During a frantic 20-day manhunt, Navalny’s exiled allies say they sent more than 600 requests to prisons and other government agencies.

“I’m your Santa Claus”

On December 25, Navalny’s spokeswoman reported that he was found in a remote an arctic prison known as the “Polar Wolf”.

“I am your new Santa Claus,” Navalny wrote on social media the day after his lawyer visited him.

“I don’t say ‘Ho-ho-ho,’ but I say ‘Oh-oh-oh’ when I look out the window where it’s night, then evening, and then night again,” he adds.

It is becoming clear that the Kremlin intends to silence Navalny

Navalny commented in the publication that he reached the Arctic via a circuitous route through the Ural Mountains. There he ends up in his new prison, which is classified as a more severe “special regime” facility.

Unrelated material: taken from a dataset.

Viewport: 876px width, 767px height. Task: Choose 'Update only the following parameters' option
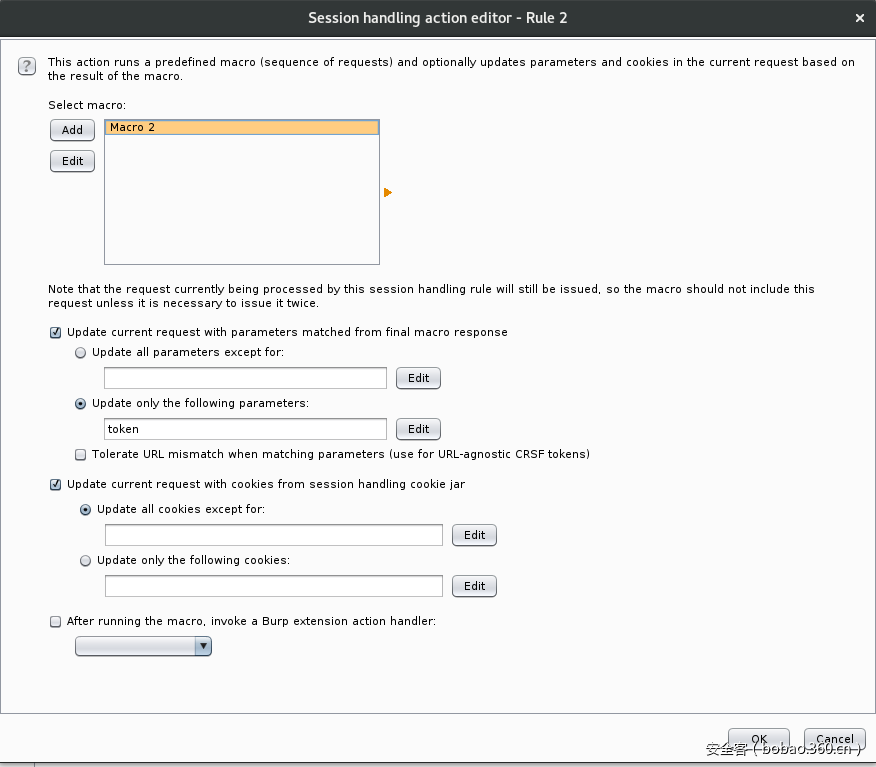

Even during this trip, Navalny read books. In the new prison library, he is forced to choose from the classics of Tolstoy, Dostoyevsky or Chekhov.

In the new prison, he lost his email service. It is becoming clear that the Kremlin intends to silence Navalny.

Navalny’s mother – Lyudmila Navalny flew to the Arctic after the announcement of his death. On Saturday, she received official notification that he had died at 2:17 p.m. the previous day.

Navalny’s friends and relatives are sure that his messages will live on even through his letters from prison, bTV reports.

In one of them, he commented that South Korea and Taiwan were able to make the transition from dictatorship to democracy – then maybe Russia could too. “Hope. I have no problem with that,” says Navalny.

“Keep writing! Ah,” the Kremlin critic also states.